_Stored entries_
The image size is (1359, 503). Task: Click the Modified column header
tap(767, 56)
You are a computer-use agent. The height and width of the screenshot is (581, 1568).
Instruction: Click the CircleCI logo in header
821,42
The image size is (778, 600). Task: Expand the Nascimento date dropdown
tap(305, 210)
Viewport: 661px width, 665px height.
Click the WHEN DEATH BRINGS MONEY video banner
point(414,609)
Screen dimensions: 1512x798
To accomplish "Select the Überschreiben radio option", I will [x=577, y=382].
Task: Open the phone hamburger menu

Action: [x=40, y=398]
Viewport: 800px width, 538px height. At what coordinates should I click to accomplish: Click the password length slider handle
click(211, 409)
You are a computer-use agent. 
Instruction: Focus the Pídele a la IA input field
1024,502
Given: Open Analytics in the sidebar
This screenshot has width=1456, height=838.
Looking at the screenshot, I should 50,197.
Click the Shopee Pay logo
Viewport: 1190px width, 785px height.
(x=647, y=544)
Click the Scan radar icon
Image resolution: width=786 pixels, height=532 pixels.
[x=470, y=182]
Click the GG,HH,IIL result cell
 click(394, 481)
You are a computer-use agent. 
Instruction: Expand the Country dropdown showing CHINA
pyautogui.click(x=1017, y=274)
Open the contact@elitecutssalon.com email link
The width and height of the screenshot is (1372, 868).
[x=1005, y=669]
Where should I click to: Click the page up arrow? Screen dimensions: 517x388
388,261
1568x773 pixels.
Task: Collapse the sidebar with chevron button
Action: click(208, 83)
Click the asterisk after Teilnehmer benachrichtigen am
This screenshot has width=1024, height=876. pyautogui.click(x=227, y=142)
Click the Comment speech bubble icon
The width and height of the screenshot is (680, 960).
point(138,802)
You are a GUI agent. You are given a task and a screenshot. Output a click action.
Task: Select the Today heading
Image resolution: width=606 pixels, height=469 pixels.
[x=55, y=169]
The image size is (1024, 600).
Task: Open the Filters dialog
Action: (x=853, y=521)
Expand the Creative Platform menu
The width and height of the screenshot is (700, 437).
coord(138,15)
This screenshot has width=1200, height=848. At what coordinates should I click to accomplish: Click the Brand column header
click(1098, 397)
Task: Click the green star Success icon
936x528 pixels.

_Assignment_
Retype the entries word for word.

_Task result_
The image size is (1359, 503). Task: Click the Modified column header
tap(767, 56)
You are a computer-use agent. The height and width of the screenshot is (581, 1568).
Instruction: Click the CircleCI logo in header
821,42
The image size is (778, 600). Task: Expand the Nascimento date dropdown
tap(305, 210)
Viewport: 661px width, 665px height.
Click the WHEN DEATH BRINGS MONEY video banner
point(414,609)
Screen dimensions: 1512x798
To accomplish "Select the Überschreiben radio option", I will [x=577, y=382].
Task: Open the phone hamburger menu

Action: [x=40, y=398]
Viewport: 800px width, 538px height. At what coordinates should I click to accomplish: Click the password length slider handle
click(211, 409)
You are a computer-use agent. 
Instruction: Focus the Pídele a la IA input field
1024,502
Given: Open Analytics in the sidebar
This screenshot has width=1456, height=838.
Looking at the screenshot, I should 50,197.
Click the Shopee Pay logo
Viewport: 1190px width, 785px height.
(x=647, y=544)
Click the Scan radar icon
Image resolution: width=786 pixels, height=532 pixels.
[x=470, y=182]
Click the GG,HH,IIL result cell
 click(394, 481)
You are a computer-use agent. 
Instruction: Expand the Country dropdown showing CHINA
pyautogui.click(x=1017, y=274)
Open the contact@elitecutssalon.com email link
The width and height of the screenshot is (1372, 868).
[x=1005, y=669]
Where should I click to: Click the page up arrow? Screen dimensions: 517x388
388,261
1568x773 pixels.
Task: Collapse the sidebar with chevron button
Action: click(208, 83)
Click the asterisk after Teilnehmer benachrichtigen am
This screenshot has width=1024, height=876. pyautogui.click(x=227, y=142)
Click the Comment speech bubble icon
The width and height of the screenshot is (680, 960).
point(138,802)
You are a GUI agent. You are given a task and a screenshot. Output a click action.
Task: Select the Today heading
Image resolution: width=606 pixels, height=469 pixels.
[x=55, y=169]
The image size is (1024, 600).
Task: Open the Filters dialog
Action: (x=853, y=521)
Expand the Creative Platform menu
The width and height of the screenshot is (700, 437).
coord(138,15)
This screenshot has width=1200, height=848. At what coordinates should I click to accomplish: Click the Brand column header
click(1098, 397)
Task: Click the green star Success icon
936x528 pixels.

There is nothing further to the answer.